(Recorded data)
____________________

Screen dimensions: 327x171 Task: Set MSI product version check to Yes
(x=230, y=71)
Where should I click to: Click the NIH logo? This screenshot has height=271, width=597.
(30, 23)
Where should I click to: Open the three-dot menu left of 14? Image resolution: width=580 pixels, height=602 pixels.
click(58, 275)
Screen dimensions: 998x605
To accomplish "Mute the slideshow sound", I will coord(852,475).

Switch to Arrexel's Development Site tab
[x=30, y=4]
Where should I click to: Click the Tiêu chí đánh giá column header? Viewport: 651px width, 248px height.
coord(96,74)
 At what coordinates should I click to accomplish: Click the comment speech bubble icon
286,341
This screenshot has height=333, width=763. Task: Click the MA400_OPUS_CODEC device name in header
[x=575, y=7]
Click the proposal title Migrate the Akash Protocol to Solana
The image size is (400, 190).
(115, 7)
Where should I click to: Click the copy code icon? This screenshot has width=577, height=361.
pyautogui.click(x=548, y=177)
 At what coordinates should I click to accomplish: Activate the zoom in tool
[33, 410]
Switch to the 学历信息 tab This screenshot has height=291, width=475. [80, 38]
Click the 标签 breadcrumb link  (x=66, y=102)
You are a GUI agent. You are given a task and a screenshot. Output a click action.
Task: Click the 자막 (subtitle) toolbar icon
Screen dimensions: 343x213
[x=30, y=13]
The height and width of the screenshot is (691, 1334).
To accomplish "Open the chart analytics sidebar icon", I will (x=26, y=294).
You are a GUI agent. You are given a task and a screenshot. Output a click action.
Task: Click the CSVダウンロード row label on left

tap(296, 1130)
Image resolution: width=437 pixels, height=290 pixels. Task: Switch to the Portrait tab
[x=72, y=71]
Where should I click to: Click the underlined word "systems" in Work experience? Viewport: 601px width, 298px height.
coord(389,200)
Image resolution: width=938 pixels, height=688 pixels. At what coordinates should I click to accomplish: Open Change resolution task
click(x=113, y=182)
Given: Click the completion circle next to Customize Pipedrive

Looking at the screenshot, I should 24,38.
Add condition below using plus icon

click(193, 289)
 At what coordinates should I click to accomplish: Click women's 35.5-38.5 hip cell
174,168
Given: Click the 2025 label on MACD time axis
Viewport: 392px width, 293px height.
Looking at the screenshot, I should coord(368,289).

____________________

WHAT YOU HAVE TO DO :: The full set of entries should be copied out exactly as given.

SOLUTION FOR THIS TASK ::
Screen dimensions: 327x171 Task: Set MSI product version check to Yes
(x=230, y=71)
Where should I click to: Click the NIH logo? This screenshot has height=271, width=597.
(30, 23)
Where should I click to: Open the three-dot menu left of 14? Image resolution: width=580 pixels, height=602 pixels.
click(58, 275)
Screen dimensions: 998x605
To accomplish "Mute the slideshow sound", I will coord(852,475).

Switch to Arrexel's Development Site tab
[x=30, y=4]
Where should I click to: Click the Tiêu chí đánh giá column header? Viewport: 651px width, 248px height.
coord(96,74)
 At what coordinates should I click to accomplish: Click the comment speech bubble icon
286,341
This screenshot has height=333, width=763. Task: Click the MA400_OPUS_CODEC device name in header
[x=575, y=7]
Click the proposal title Migrate the Akash Protocol to Solana
The image size is (400, 190).
(115, 7)
Where should I click to: Click the copy code icon? This screenshot has width=577, height=361.
pyautogui.click(x=548, y=177)
 At what coordinates should I click to accomplish: Activate the zoom in tool
[33, 410]
Switch to the 学历信息 tab This screenshot has height=291, width=475. [80, 38]
Click the 标签 breadcrumb link  (x=66, y=102)
You are a GUI agent. You are given a task and a screenshot. Output a click action.
Task: Click the 자막 (subtitle) toolbar icon
Screen dimensions: 343x213
[x=30, y=13]
The height and width of the screenshot is (691, 1334).
To accomplish "Open the chart analytics sidebar icon", I will (x=26, y=294).
You are a GUI agent. You are given a task and a screenshot. Output a click action.
Task: Click the CSVダウンロード row label on left

tap(296, 1130)
Image resolution: width=437 pixels, height=290 pixels. Task: Switch to the Portrait tab
[x=72, y=71]
Where should I click to: Click the underlined word "systems" in Work experience? Viewport: 601px width, 298px height.
coord(389,200)
Image resolution: width=938 pixels, height=688 pixels. At what coordinates should I click to accomplish: Open Change resolution task
click(x=113, y=182)
Given: Click the completion circle next to Customize Pipedrive

Looking at the screenshot, I should 24,38.
Add condition below using plus icon

click(193, 289)
 At what coordinates should I click to accomplish: Click women's 35.5-38.5 hip cell
174,168
Given: Click the 2025 label on MACD time axis
Viewport: 392px width, 293px height.
Looking at the screenshot, I should coord(368,289).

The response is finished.